**Document excerpt**
================================
Reputation: 1523
I am trying to use case_when
to modify/mutate a column based on two separate inputs. One that used to create the LHS logical and the respective input value on the RHS. An example is provided below.
library(dplyr)
library(purrr)
library(tibble)
df <- tibble(var = paste0(rep("var", 10), 1:10),
label = c("label1", "label2", rep(NA, 7), "label10"))
match_var <- paste0(rep("var", 7), 3:9)
new_labels <- paste0(rep("add_this_label", 7), 3:9)
df %>%
mutate(test = map2(match_var , new_labels,
~case_when(
var == .x ~ .y,
TRUE ~ label
)
))
I think the issue is that within case_when
everything is evaluated as expression but I'm not completely sure. One can manually type out all 7 lines within case_when
but my application requires me to accomplish this when the vectors match_vars
and new_labels
are very long - making manual typing of case_when
infeasible.
df %>%
mutate(label = case_when(
var == match_var[1] ~ new_labels[1],
var == match_var[2] ~ new_labels[2],
var == match_var[3] ~ new_labels[3],
var == match_var[4] ~ new_labels[4],
var == match_var[5] ~ new_labels[5],
var == match_var[6] ~ new_labels[6],
var == match_var[7] ~ new_labels[7],
TRUE ~ label
))
EDIT: the desired result can be accomplished using a for
loop but now I want to know if is this possible using case_when
and map2_*
function?
for (i in seq_along(match_var)) {
df$label <- ifelse(df$var == match_var[i], new_labels[i], df$label)
}
Upvotes: 5
Views: 4042
Reputation: 153
Since you're comparing the ==
condition, this can also be done with dplyr::recode
using a named vector (note the need for unquote splicing !!!
):
df %>%
mutate(
label = recode(
var,
!!!setNames(new_labels, match_var),
.default = label
)
)
Upvotes: 1
Reputation: 3700
You can join the new labels to the data frame and fill in with the old label as necessary.
================================
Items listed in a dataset
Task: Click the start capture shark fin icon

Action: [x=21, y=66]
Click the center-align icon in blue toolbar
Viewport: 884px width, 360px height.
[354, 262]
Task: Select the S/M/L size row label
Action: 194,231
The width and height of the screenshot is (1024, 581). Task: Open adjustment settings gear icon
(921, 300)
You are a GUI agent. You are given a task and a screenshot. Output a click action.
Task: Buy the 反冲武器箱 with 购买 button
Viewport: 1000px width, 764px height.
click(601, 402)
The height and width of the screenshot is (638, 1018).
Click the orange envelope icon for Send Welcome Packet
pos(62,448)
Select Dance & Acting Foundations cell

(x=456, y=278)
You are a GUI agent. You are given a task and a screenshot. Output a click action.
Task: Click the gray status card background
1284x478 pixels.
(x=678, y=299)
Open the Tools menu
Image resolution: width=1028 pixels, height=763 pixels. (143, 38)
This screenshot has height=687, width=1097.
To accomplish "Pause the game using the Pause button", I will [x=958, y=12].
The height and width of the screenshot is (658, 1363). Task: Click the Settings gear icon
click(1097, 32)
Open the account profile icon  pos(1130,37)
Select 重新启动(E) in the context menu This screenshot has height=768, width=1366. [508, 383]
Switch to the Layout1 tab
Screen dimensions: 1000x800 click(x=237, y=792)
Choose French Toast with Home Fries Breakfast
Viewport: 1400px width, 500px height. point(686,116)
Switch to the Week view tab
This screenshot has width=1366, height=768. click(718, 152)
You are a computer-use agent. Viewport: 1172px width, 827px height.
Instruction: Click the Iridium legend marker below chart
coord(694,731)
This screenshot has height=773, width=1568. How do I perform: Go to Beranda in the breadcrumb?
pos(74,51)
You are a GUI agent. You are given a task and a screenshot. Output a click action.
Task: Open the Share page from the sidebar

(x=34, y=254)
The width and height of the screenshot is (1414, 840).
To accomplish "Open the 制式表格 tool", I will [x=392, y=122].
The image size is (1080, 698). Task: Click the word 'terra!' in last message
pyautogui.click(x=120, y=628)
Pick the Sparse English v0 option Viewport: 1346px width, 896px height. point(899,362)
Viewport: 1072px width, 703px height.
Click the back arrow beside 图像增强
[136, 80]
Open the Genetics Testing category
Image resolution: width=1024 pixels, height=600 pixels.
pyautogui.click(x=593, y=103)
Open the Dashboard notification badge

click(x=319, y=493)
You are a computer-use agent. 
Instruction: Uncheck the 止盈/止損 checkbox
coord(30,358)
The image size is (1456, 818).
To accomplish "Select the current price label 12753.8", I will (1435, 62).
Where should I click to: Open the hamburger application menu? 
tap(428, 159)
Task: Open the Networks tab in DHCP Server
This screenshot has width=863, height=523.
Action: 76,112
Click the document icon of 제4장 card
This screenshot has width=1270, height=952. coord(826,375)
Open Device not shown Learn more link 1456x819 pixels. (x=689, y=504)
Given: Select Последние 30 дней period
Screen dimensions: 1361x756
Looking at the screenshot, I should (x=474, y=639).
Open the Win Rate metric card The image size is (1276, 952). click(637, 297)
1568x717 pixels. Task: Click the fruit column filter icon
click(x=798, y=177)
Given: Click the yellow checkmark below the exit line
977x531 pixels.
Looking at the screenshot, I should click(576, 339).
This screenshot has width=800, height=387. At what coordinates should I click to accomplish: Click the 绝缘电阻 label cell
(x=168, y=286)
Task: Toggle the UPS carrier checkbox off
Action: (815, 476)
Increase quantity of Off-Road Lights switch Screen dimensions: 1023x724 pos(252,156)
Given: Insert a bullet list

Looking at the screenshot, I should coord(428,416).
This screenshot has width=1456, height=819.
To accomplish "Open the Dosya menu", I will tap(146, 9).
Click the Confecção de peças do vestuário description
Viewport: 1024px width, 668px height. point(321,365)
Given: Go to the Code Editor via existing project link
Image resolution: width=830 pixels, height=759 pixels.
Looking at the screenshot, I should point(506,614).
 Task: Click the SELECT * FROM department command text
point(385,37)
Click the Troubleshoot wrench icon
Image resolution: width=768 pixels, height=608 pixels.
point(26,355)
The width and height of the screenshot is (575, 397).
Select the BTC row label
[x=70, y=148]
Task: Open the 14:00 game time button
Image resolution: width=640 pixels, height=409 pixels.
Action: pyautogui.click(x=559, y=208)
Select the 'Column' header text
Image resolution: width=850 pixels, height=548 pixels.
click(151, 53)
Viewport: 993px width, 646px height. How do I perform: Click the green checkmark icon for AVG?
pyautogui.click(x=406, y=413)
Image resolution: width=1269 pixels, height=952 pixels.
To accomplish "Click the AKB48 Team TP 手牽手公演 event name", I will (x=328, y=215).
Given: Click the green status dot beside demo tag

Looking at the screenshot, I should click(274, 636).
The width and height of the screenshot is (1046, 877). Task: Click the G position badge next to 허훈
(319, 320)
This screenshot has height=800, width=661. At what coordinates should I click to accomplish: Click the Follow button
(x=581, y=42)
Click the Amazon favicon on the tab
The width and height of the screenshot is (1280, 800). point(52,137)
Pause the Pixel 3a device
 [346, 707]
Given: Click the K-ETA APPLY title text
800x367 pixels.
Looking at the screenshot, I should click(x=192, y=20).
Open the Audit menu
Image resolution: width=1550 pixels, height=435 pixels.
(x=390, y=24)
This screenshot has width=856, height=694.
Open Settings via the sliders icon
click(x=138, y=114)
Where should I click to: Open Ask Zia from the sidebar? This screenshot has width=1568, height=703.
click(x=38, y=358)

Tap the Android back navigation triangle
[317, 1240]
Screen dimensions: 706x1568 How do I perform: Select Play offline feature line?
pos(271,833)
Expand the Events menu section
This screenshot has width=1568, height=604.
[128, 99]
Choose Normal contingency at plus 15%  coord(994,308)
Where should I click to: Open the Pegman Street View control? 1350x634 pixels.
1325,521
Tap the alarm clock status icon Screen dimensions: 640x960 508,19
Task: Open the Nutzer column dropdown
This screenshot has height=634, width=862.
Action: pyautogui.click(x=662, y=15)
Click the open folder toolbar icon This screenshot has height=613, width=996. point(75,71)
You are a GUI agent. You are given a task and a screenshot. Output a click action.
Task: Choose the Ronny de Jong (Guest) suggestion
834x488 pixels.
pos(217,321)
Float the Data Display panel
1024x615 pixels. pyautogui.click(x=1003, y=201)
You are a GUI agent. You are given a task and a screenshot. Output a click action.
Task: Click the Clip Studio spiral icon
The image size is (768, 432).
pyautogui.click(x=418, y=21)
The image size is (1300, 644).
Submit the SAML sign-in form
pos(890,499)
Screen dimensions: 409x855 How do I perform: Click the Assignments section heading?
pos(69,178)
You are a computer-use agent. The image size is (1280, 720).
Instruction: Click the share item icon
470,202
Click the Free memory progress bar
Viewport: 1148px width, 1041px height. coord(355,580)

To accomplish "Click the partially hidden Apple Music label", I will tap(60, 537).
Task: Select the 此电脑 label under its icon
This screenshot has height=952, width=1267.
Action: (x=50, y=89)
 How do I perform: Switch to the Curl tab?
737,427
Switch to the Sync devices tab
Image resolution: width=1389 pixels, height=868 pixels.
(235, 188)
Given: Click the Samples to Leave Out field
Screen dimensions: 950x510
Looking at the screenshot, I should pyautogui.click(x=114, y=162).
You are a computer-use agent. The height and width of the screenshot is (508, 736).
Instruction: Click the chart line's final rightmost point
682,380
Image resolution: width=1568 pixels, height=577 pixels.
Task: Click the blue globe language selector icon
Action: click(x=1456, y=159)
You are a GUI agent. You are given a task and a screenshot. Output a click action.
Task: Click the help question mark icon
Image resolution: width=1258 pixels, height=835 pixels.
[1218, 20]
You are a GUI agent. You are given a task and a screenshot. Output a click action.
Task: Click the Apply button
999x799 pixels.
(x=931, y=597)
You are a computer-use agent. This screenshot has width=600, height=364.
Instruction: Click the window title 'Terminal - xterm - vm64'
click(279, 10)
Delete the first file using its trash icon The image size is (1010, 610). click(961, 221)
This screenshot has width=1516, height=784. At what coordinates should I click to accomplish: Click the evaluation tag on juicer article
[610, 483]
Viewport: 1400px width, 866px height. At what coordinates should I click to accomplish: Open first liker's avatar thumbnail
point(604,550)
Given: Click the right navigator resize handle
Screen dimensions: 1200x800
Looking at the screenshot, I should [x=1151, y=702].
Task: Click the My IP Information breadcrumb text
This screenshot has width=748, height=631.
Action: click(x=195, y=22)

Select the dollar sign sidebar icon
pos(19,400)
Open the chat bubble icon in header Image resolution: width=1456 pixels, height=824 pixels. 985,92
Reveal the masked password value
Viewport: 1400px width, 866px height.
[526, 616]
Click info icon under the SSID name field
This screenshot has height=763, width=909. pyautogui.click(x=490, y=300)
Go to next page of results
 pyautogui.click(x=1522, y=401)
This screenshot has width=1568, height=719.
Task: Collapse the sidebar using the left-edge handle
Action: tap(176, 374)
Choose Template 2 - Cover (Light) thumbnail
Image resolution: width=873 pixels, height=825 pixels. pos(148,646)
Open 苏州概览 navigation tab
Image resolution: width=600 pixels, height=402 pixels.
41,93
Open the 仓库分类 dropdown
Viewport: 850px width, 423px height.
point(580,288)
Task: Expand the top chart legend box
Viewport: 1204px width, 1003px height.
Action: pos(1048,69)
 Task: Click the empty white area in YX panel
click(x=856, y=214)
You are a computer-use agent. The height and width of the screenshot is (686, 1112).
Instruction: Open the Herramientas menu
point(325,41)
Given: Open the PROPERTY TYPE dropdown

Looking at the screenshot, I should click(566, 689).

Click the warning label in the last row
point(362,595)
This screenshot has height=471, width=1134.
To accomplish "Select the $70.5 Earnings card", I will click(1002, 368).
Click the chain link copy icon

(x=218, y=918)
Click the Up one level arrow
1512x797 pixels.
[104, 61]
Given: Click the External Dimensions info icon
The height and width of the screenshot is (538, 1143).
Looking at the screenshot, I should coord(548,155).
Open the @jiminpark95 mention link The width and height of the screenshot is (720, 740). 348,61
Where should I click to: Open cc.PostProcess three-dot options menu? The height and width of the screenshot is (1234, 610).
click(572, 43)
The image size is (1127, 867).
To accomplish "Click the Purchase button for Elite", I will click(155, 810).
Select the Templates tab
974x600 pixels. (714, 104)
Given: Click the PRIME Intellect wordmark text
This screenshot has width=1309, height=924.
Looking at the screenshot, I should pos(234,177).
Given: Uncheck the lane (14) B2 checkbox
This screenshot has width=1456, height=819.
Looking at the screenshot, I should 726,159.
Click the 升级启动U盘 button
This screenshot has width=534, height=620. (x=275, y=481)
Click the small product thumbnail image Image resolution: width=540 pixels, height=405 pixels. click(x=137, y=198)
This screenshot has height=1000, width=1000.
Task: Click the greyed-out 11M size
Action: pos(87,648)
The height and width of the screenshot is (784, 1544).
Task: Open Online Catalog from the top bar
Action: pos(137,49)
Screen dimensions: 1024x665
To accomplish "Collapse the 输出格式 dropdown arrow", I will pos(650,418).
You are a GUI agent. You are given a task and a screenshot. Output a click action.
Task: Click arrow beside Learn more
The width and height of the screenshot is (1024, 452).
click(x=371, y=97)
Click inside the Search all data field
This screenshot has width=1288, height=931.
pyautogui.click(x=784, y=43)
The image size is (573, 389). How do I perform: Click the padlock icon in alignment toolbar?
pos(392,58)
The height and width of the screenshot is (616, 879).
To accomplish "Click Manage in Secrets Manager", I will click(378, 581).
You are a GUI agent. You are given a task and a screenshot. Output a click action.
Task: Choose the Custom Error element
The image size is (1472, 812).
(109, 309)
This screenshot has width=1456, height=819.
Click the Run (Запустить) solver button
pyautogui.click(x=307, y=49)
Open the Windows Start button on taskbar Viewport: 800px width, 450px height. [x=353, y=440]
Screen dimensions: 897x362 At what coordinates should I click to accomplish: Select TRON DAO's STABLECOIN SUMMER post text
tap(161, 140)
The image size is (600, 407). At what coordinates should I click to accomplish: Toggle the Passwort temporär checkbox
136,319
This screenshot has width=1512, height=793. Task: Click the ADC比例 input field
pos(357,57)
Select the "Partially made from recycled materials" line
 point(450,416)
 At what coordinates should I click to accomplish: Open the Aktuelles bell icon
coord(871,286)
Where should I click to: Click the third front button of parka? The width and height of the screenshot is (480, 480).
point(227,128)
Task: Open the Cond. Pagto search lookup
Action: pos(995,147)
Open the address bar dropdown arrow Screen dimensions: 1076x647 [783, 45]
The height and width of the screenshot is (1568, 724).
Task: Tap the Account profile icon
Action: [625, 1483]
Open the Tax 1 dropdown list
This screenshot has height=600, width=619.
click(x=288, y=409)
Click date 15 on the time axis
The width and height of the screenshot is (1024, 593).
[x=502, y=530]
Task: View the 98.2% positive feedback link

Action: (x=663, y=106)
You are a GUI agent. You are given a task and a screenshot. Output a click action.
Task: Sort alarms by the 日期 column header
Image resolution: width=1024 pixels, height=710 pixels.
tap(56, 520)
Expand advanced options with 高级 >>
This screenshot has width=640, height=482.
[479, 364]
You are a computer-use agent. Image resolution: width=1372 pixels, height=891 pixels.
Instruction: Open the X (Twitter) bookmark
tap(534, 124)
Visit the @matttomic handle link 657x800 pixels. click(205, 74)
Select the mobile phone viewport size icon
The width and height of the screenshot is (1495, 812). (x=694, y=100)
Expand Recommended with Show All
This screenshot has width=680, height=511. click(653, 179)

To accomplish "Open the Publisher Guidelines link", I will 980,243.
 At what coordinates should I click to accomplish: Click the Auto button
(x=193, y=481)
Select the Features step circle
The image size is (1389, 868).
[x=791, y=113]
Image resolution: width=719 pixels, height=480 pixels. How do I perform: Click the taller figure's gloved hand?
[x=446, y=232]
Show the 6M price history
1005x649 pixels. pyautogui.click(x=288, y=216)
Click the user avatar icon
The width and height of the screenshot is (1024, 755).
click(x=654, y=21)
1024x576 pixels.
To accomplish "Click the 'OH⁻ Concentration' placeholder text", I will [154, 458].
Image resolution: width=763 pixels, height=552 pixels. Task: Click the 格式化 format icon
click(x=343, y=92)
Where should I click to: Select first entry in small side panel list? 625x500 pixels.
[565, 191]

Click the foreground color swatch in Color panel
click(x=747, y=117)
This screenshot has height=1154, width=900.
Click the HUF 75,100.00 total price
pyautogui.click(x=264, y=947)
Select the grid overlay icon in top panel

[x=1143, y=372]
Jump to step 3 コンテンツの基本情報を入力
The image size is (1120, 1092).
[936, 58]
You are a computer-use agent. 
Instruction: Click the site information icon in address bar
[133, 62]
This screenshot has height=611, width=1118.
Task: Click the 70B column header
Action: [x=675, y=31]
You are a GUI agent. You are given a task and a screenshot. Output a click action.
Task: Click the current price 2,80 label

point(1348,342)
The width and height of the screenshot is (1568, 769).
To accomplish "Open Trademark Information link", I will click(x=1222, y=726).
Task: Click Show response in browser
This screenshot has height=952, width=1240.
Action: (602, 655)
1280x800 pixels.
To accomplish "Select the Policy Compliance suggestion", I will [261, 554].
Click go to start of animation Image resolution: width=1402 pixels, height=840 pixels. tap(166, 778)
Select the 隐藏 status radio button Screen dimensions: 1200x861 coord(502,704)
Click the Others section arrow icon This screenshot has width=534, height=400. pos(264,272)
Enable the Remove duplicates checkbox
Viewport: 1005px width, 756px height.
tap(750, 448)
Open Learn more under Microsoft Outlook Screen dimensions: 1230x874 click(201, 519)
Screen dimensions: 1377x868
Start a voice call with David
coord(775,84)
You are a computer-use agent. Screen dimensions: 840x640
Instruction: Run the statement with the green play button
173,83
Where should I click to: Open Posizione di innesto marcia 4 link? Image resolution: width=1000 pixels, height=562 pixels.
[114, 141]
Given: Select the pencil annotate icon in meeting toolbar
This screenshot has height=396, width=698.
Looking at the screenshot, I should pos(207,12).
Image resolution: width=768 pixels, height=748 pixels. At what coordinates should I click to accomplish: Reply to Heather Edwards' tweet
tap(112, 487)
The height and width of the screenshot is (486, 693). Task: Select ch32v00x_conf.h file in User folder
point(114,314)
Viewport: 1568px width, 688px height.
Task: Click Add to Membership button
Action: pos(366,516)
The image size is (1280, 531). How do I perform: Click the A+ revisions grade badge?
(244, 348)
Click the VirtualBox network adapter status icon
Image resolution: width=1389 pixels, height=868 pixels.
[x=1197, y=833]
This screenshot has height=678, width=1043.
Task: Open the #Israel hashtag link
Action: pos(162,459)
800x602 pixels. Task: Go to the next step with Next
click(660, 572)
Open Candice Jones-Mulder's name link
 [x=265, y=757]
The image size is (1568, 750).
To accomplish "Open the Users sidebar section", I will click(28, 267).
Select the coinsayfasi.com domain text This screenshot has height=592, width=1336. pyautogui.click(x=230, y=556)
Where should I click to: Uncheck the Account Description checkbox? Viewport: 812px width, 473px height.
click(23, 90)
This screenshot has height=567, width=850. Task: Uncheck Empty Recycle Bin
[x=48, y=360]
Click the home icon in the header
================================
**Exercises to complete**
(A) Name every package loaded with library() in the forum thread on case_when and map2.
(B) Answer these about the forum thread on case_when and map2:
(i) In the EDIT, what kind of loop does the asker say produces the desired result?
(ii) How many views does the thread show?
(iii) With dplyr::recode, what does the reply say is needed for the named vector?
(C) Carry on the forum thread on case_when and map2 from the final reply's last sentence.

**Answers provided**
(A) dplyr, purrr, tibble

(B)
(i) A for loop.
(ii) 4042.
(iii) Unquote splicing (!!!).

(C)
library("tidyverse")
df <- tibble(var = paste0(rep("var", 10), 1:10),
label = c("label1", "label2", rep(NA, 7), "label10"))
match_var <- paste0(rep("var", 7), 3:9)
new_label <- paste0(rep("add_this_label", 7), 3:9)
new_labels <- tibble(match_var, new_label)
df %>%
left_join(new_labels, by = c("var" = "match_var")) %>%
mutate(new_label = if_else(is.na(new_label), label, new_label))
#> # A tibble: 10 x 3
#> var label new_label
#> <chr> <chr> <chr>
#> 1 var1 label1 label1
#> 2 var2 label2 label2
#> 3 var3 <NA> add_this_label3
#> 4 var4 <NA> add_this_label4
#> 5 var5 <NA> add_this_label5
#> 6 var6 <NA> add_this_label6
#> 7 var7 <NA> add_this_label7
#> 8 var8 <NA> add_this_label8
#> 9 var9 <NA> add_this_label9
#> 10 var10 label10 label10
Created on 2019-03-28 by the reprex package (v0.2.1)
Upvotes: 1
Reputation: 887951
We create a named vector and use that to match the the values in 'var' so as to change the NA elements to 'new_labels'
library(tibble)
library(dplyr)
df %>%
mutate(label = case_when(is.na(label) ~
deframe(tibble(match_var, new_labels))[var],
TRUE ~ label))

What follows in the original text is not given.